There is an internal review done by the person who made the original decision and this is signed-off as correct by a senior person. OK so far.

However, the trouble begins when the senior person who is internally "reviewing" the decision is the ACC Branch Manager or other senior person who has been involved in the original decision in the first place and even offered advice and drafted the decision letters.

In no way can that process be described as fair and just. Worse, the claimant is not even involved in the internal review and is given no opportunity to make submissions in mitigation under the natural justice provisions in the NZ Bill of Rights Act before the original decision is confirmed.

After the original accusor, who also becomes the judge, internally "reviews" their own decision and will not change it, ACC then institutes further action by sending the decision to be reviewed by a reviewer allocated by Dispute Resolution Services Ltd, a wholly-owned subsidiary of ACC.

The trouble-and-expense-meter then starts ticking when the claimant invariably has to employ a lawyer and gather all the information to fight a multi-billion organisation when they are receiving only 80% of their pre-accident wage. Lawyers costs for a formal review can be anything up to $7,000.

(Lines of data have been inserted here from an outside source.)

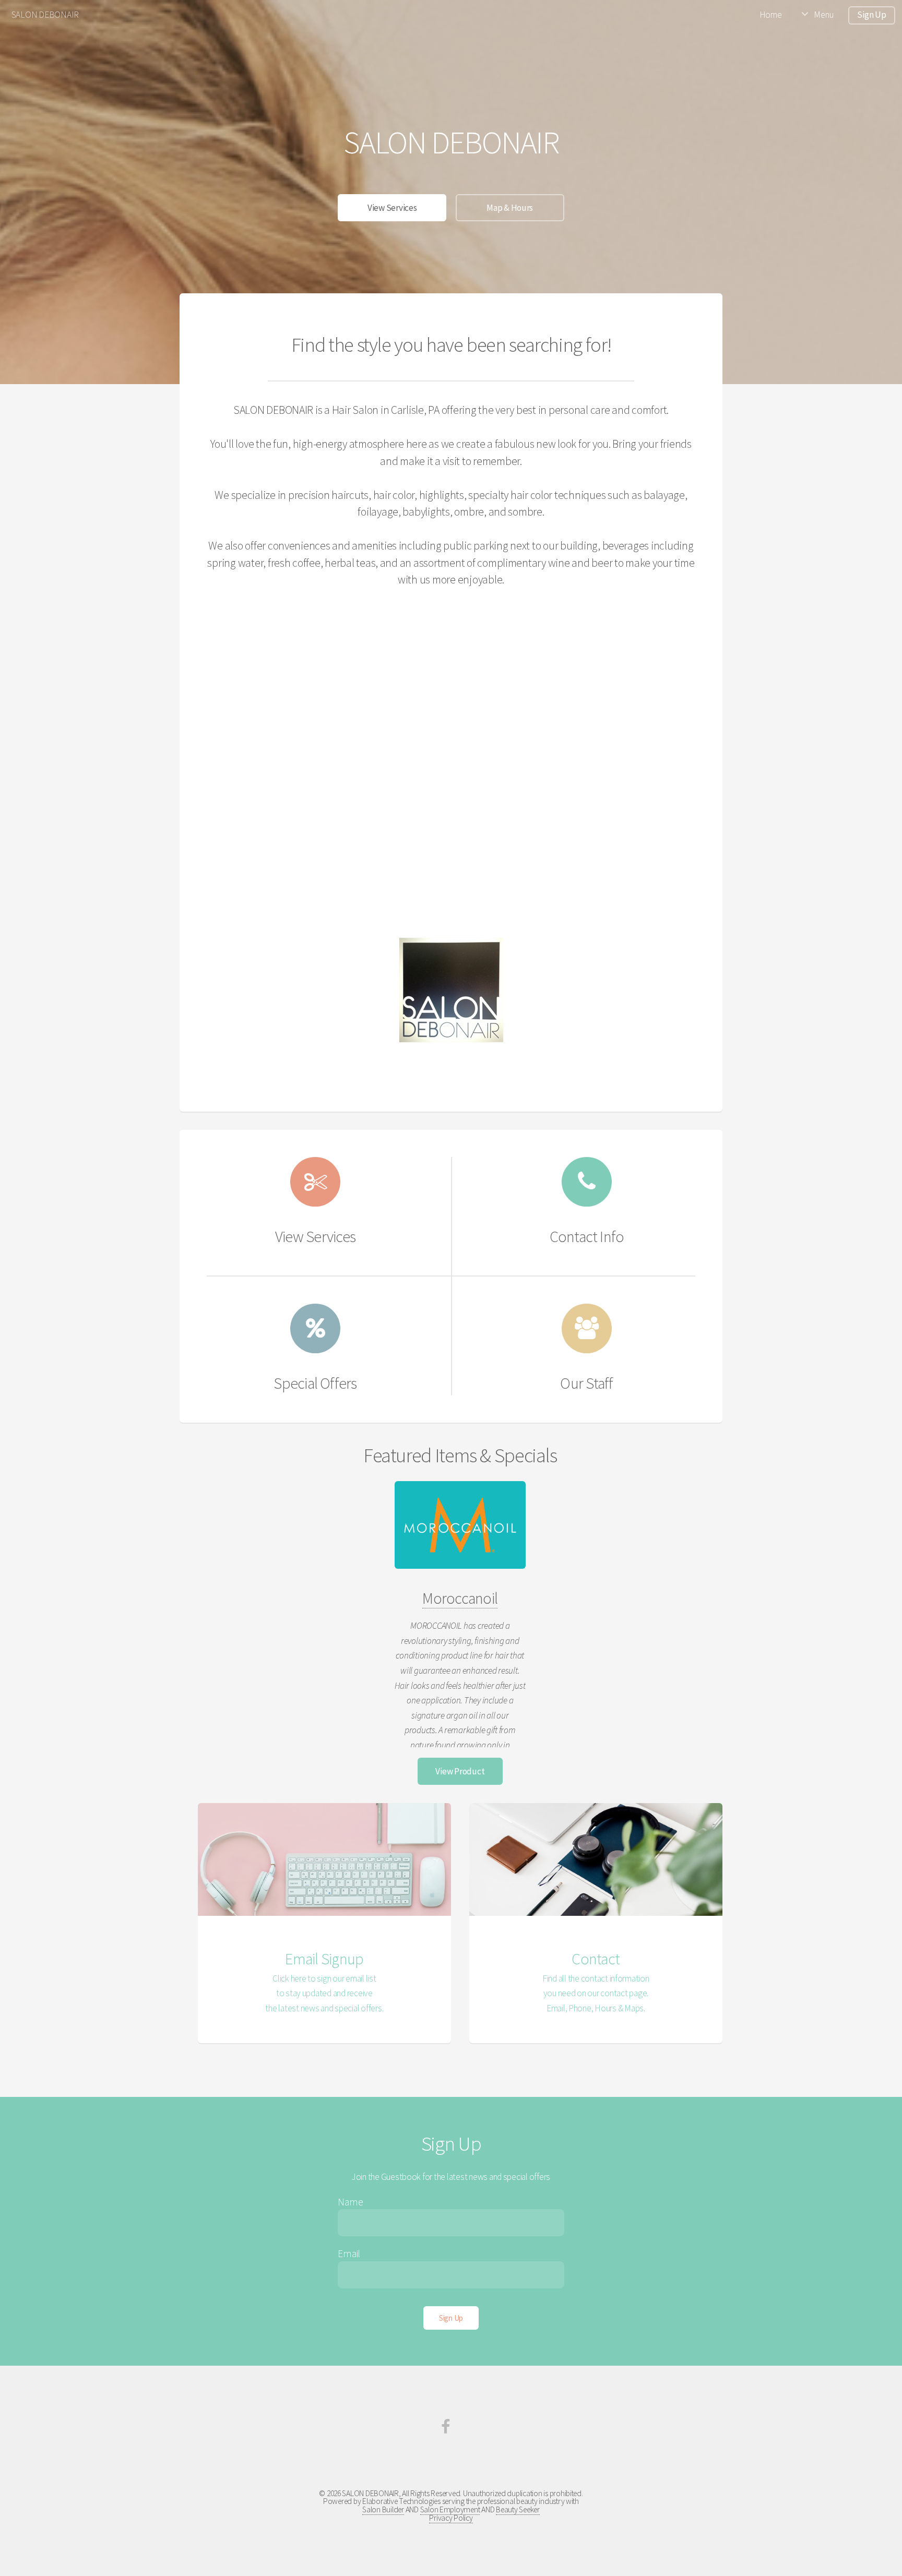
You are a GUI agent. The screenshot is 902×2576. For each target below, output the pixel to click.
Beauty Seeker (518, 2509)
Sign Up (871, 14)
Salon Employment (450, 2509)
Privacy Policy (450, 2518)
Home (770, 14)
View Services (392, 207)
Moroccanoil (459, 1598)
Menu (823, 14)
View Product (459, 1771)
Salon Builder (383, 2509)
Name (350, 2202)
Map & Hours (509, 207)
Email (349, 2253)
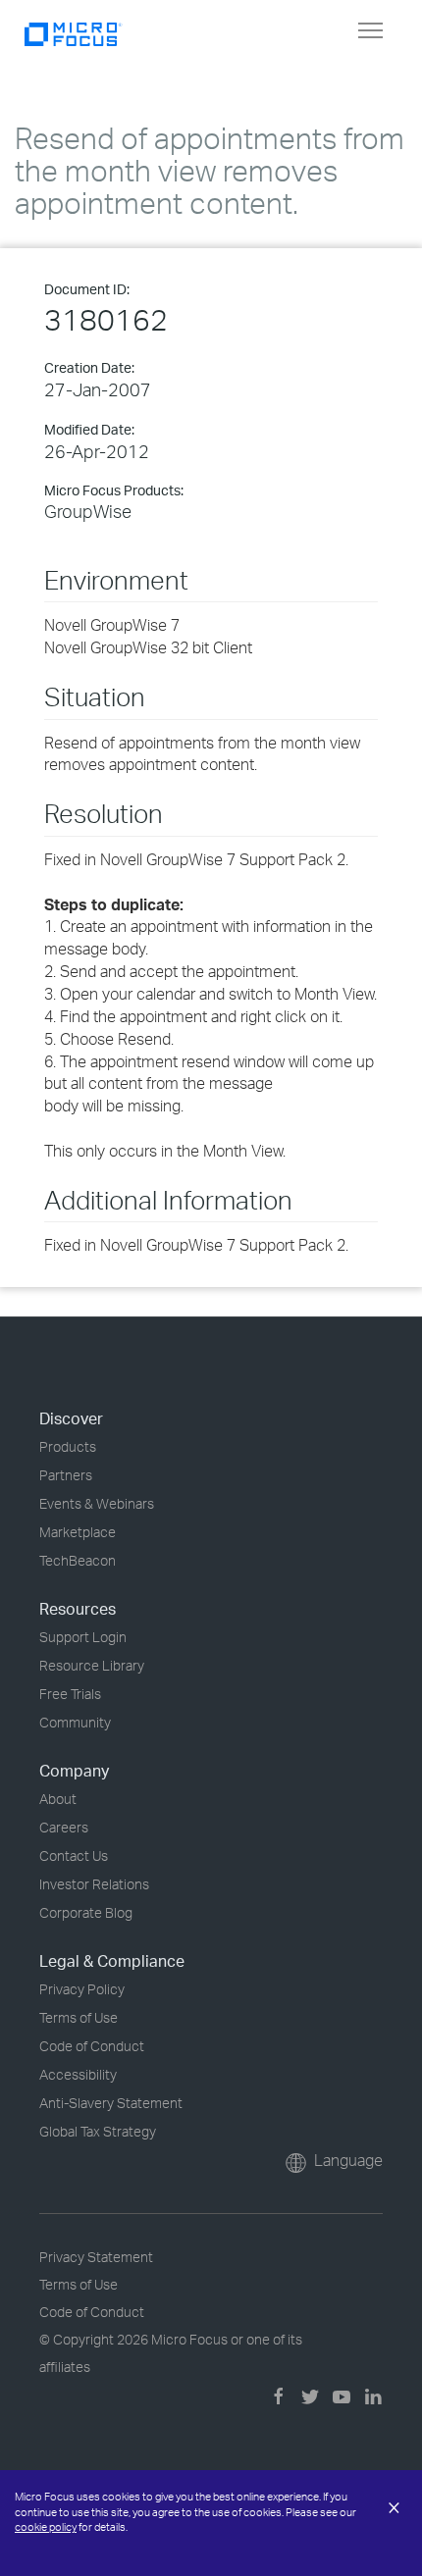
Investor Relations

Here is the dilemma. The legislation says that ACC must arrange for the allocation of a reviewer to the review even if it considers that there is no right of review in the circumstances.

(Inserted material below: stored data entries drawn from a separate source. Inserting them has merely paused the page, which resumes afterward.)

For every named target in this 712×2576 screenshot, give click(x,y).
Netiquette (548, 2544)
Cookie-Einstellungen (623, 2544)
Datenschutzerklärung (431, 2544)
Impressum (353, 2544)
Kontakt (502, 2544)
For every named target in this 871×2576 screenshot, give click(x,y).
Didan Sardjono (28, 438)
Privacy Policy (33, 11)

Importantly, the legislation does not let ACC off-the-hook for making fair and just decisions in the first place and properly reviewing them internally before it decides not to change it and send it to another review organisation. But that's what can happen.

ACC is using the formal review process, then appeal to the District Court and the higher Courts to put things right and in doing so it is putting people and levy-payers to a great deal of trouble and expense by not having a fair and just internal review process, which involves the claimant, available in the first place.

It can be months before a claimant can receive justice through the formal review process and/or the Courts. It can be devastating both financially and mentally on the claimants and their families. Unreasonably, they weren't even involved in the internal review of the original decision which impacted on their rights and interests.

The Judicature Act 1908 says it is the person who persistently and without reasonable ground institutes vexatious legal proceedings who can be held liable.

It is ACC who starts the process of litigation by sending its decision to be formally reviewed. So it must follow that it is ACC who institutes the litigation. Because it does so on a regular basis could it now be declared a vexatious litigant and the Solicitor-General should be approached to apply to the High Court for a declaration against ACC?